Die französische Bauföderation FFB ruft ab dem 2. Juli 2025 zu Protesten auf – eine Reaktion auf die geplante, befristete Aussetzung von MaPrimeRénov’, dem staatlichen Förderprogramm für energetische Gebäudesanierungen. Ab dem 1. Juli soll das Programm ruhen, bis mindestens Mitte September. Für viele Betriebe in einer ohnehin angespannten wirtschaftlichen Lage könnte das zur existenziellen Bedrohung werden.

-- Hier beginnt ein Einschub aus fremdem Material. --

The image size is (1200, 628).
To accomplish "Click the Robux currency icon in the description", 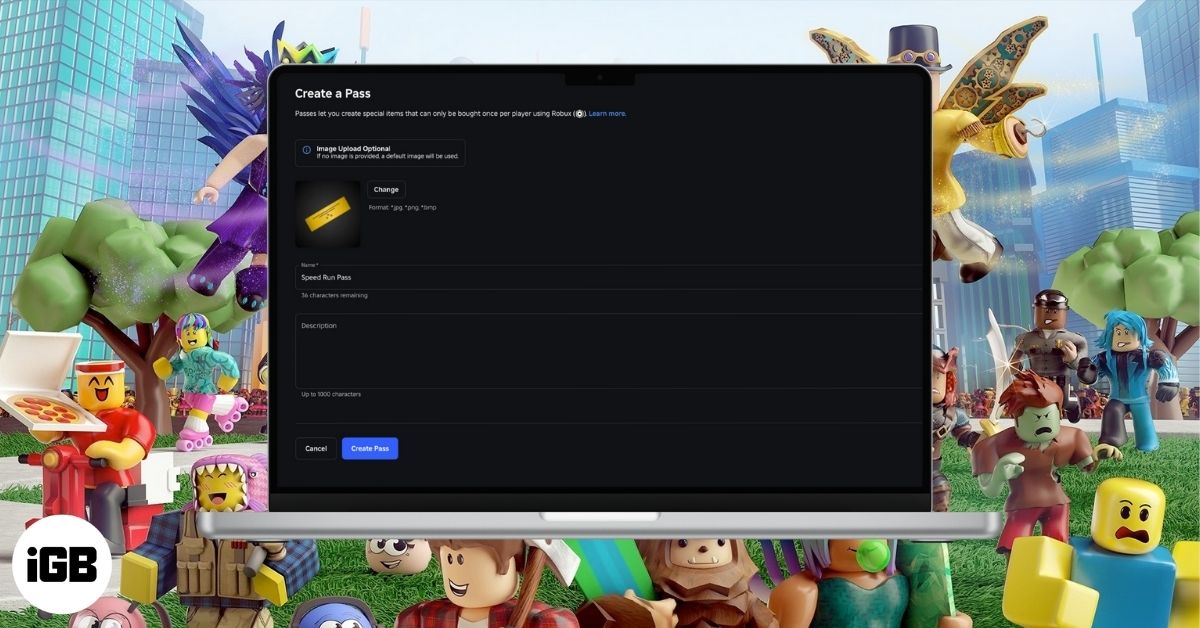I will tap(580, 113).
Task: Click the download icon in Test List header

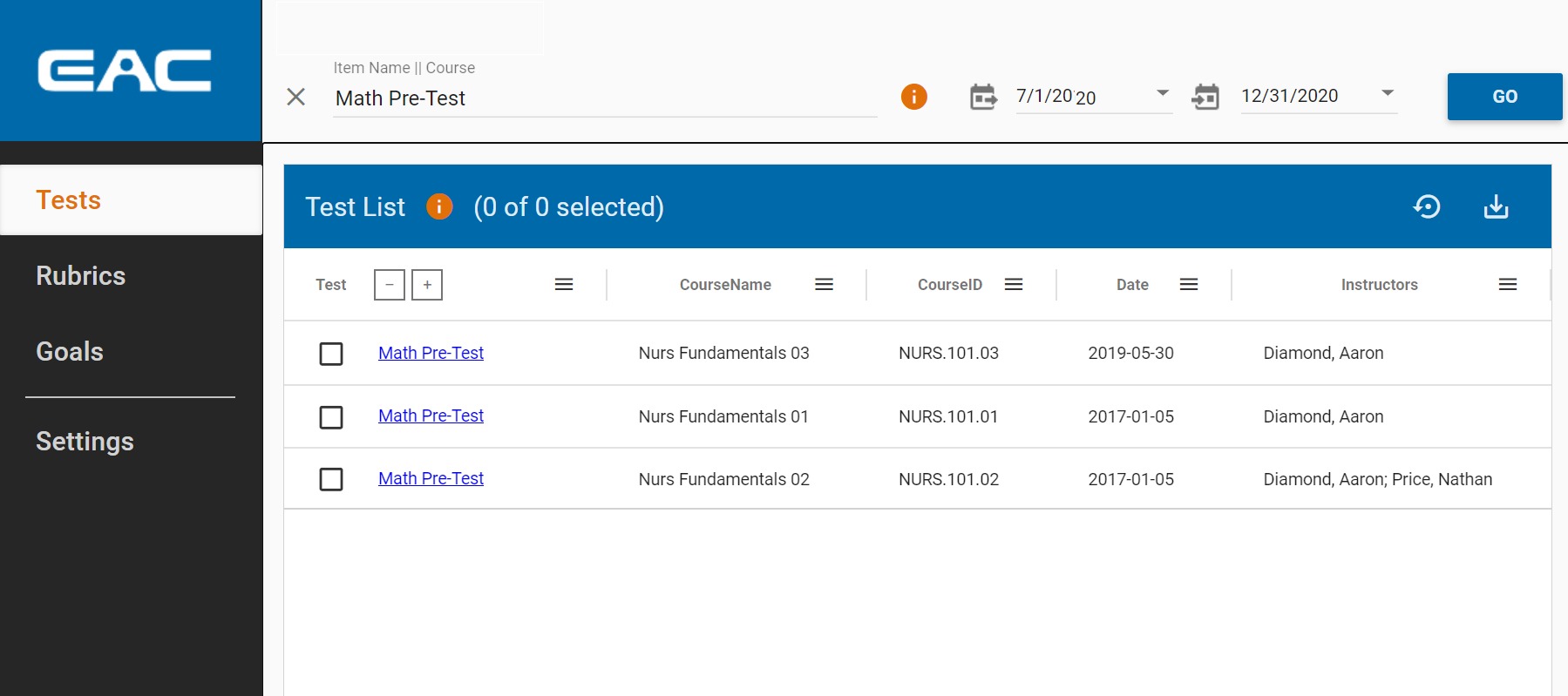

Gut 1.500 Mitglieder der FFB versammelten sich in Blois. Präsident Olivier Salleron ließ klar verlauten – es wird laute und sichtbare Aktionen geben. Tatsächlich haben die mitglieder nachdrücklich dafür gestimmt, politische Aufmerksamkeit zu erzwingen.
Schlag ins Kontor für Handwerk und Mittelstand
Salleron bringt es auf den Punkt: Viele Handwerksbetriebe ziehen einen großen Teil ihrer Aufträge aus MaPrimeRénov’ – die Aussetzung könnte „ein riesiges Loch in ihre Auftragsbücher reißen“. Es sei ein einseitiger Eingriff in ein funktionierendes System, noch dazu ohne Vorwarnung. Man stelle sich vor, eine Baustelle wird drei Wochen vor Baubeginn einfach geschlossen – so drastisch empfinden viele Unternehmer diesen Schritt.
Kettenreaktion droht
Die Prognosen sind düster: Ein Rückgang der Bauaufträge sei vorprogrammiert, verbunden mit befürchteten Personalkürzungen. Manche Handwerker rechnen gar mit einer 3–6-monatigen Flaute. Projekte verzögern sich ins nächste Jahr – die Folgen sind gravierend.
Und die Kunden? Viele Familien, die eigentlich ihren Wohnraum energetisch modernisieren wollten, dürften ihre Pläne jetzt verschieben oder ganz verwerfen. Ob sich das Vertrauen in staatliche Förderprogramme so leicht wiederherstellen lässt?
Forderung nach sofortiger Lösung
Die FFB will eine sofortige Wiederaufnahme oder zumindest eine schrittweise Weiterzahlung bestimmter Förderposten – beispielsweise für Heizungserneuerung oder Dämmmaßnahmen. Denn das laufende System, so Salleron, funktioniere gut: Es sei schlank, leicht zu überprüfen und effektiv gegen Betrugsversuche. Das Geld sei da – es müsse nur genutzt werden.
Der Verband argumentiert: Die bisherigen Mechanismen ermöglichen es, gezielt und wirksam zu fördern, ohne die Verwaltung zu überlasten. Genau das werde jetzt mit der Brechstange aufs Spiel gesetzt.
Regierung unter Druck
Die Regierung Bayrou begründet die Zwangspause mit der notwendigen Eindämmung von Missbrauch und administrativen Überlastungen. Bessere Regeln für den Neustart seien vorgesehen. Doch Kritiker aus dem Baugewerbe warnen – jede Unterbrechung treffe besonders einkommensschwache Haushalte und verzögere die dringend nötige ökologische Wende.
Und genau das könnte ein politischer Bumerang werden: Ein Programm, das eigentlich helfen soll, das Klima zu schützen und gleichzeitig Arbeitsplätze zu sichern, wird plötzlich zur Stolperfalle.
Eine energische Antwort des Baugewerbes, das um seine Zukunft ringt. Werden Regierung und Baubranche doch noch zusammenfinden?